§ Task goal
Answer these questions from the study abstract below:
(a) In which city is the Helmholtz-Center for Infection Research located?
(b) With which bacterium were the knockout and control mice infected?
(c) How did A20 affect the primary CD4+ T cell response?

§ Quoted passage

Organ-specific Immune Regulation, Helmholtz-Center for Infection Research, 38124 Braunschweig, Germany.
Department of Translational Inflammation Research, Otto-von-Guericke University Magdeburg, 39106 Magdeburg, Germany.
Institute of Experimental Internal Medicine, Otto-von-Guericke University Magdeburg, 39120 Magdeburg, Germany.


The ubiquitin-modifying enzyme A20, an important negative feedback regulator of NF-κB, impairs the expansion of tumor-specific CD8+ T cells but augments the proliferation of autoimmune CD4+ T cells. To study the T cell-specific function of A20 in bacterial infection, we infected T cell-specific A20 knockout (CD4-Cre A20fl/fl) and control mice with Listeria monocytogenes. A20-deficient pathogen-specific CD8+ T cells expanded stronger resulting in improved pathogen control at day 7 p.i. Imaging flow cytometry revealed that A20-deficient Listeria-specific CD8+ T cells underwent increased apoptosis and necroptosis resulting in reduced numbers of memory CD8+ T cells. In contrast, the primary CD4+ T cell response was A20-independent. Upon secondary infection, the increase and function of pathogen-specific CD8+ T cells, as well as pathogen control were significantly impaired in CD4-Cre A20fl/fl mice. In vitro, apoptosis and necroptosis of Listeria-specific A20-deficient CD8+ T cells were strongly induced as demonstrated by increased caspase-3/7 activity, RIPK1/RIPK3 complex formation and more morphologically apoptotic and necroptotic CD8+ T cells. In vitro, A20 limited CD95L and TNF-induced caspase3/7 activation. In conclusion, T cell-specific A20 limited the expansion but reduced apoptosis and necroptosis of Listeria-specific CD8+ T cells, resulting in an impaired pathogen control in primary but improved clearance in secondary infection.

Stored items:
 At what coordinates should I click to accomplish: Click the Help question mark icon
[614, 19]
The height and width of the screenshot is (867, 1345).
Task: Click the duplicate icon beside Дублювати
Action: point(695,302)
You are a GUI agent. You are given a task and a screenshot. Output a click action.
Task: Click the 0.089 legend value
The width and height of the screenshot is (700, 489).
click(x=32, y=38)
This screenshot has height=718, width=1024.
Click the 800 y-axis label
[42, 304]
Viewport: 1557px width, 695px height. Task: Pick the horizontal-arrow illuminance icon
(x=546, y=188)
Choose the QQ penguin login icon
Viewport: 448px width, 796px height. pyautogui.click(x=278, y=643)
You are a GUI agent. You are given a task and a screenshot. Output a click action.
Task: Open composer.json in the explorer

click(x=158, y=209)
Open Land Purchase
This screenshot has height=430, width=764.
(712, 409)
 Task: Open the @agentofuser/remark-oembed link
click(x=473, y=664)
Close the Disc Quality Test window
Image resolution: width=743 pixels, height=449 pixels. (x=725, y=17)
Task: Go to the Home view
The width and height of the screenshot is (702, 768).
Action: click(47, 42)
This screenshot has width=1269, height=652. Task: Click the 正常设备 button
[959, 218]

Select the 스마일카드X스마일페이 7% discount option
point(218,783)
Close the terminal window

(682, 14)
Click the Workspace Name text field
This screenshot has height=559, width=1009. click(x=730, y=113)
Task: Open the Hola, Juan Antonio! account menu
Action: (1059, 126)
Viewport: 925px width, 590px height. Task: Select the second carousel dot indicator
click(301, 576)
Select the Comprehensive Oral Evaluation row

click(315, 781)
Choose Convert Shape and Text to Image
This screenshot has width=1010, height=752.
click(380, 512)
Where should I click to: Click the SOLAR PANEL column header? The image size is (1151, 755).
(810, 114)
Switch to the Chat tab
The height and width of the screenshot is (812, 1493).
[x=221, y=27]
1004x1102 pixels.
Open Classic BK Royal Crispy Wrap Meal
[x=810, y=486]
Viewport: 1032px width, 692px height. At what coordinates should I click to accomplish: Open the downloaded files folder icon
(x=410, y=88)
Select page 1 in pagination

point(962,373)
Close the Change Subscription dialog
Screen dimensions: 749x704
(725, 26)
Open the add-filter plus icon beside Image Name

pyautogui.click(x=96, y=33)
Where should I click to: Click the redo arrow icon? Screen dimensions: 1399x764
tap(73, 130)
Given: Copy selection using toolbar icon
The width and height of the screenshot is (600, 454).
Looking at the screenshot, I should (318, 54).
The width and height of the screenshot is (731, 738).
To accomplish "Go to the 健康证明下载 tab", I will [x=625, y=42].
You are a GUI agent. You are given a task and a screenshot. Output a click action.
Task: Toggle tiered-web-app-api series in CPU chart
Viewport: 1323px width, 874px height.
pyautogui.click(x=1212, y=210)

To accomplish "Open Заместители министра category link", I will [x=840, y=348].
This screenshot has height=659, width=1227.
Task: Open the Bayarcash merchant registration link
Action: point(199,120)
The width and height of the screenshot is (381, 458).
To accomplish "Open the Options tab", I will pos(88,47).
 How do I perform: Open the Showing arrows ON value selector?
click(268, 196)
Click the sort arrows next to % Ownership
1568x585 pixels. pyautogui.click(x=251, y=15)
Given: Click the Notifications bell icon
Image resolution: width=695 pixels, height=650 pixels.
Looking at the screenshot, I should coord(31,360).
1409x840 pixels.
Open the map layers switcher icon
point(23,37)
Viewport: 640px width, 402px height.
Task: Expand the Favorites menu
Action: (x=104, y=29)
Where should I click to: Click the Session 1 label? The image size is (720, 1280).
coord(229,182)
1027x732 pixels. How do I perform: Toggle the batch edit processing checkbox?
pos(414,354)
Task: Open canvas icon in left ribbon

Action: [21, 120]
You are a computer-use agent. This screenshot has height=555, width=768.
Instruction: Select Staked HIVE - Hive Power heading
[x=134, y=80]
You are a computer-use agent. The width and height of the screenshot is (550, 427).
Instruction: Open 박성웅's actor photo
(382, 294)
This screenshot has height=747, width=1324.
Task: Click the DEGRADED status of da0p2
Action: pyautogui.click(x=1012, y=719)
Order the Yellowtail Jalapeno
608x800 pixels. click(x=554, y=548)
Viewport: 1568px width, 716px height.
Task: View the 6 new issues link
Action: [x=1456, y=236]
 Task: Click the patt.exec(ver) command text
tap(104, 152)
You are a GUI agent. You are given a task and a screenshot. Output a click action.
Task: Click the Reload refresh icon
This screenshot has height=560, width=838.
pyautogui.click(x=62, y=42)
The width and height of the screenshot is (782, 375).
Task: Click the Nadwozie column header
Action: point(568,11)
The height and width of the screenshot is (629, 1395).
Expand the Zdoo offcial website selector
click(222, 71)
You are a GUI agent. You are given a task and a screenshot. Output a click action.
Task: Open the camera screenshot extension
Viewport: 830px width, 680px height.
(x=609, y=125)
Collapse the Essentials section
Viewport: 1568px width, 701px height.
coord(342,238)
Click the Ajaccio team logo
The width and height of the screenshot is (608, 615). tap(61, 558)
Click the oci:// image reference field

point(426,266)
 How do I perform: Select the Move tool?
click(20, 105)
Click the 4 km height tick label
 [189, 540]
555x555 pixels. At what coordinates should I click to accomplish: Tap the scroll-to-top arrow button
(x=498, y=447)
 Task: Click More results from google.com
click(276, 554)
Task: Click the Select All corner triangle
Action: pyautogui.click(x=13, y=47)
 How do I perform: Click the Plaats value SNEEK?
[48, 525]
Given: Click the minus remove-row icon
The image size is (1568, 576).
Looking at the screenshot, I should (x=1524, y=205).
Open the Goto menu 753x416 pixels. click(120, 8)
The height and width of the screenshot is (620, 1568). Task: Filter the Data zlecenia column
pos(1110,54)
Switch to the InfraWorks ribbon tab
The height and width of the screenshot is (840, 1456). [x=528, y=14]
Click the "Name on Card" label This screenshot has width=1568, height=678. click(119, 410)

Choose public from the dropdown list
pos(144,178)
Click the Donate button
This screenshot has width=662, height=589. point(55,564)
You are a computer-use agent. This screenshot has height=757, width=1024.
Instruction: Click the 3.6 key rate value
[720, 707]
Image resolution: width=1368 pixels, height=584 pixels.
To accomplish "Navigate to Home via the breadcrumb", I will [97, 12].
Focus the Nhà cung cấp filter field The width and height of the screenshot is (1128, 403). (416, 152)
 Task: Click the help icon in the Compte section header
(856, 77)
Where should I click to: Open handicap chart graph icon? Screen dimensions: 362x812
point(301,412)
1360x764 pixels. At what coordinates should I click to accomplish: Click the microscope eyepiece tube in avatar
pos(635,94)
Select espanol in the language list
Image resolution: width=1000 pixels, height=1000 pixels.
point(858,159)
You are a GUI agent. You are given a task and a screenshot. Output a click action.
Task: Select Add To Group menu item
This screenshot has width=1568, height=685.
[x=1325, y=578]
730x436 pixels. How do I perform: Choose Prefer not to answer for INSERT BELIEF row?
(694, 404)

§ Response to this exercise
(a) Braunschweig, Germany.
(b) Listeria monocytogenes.
(c) The primary CD4+ T cell response was A20-independent.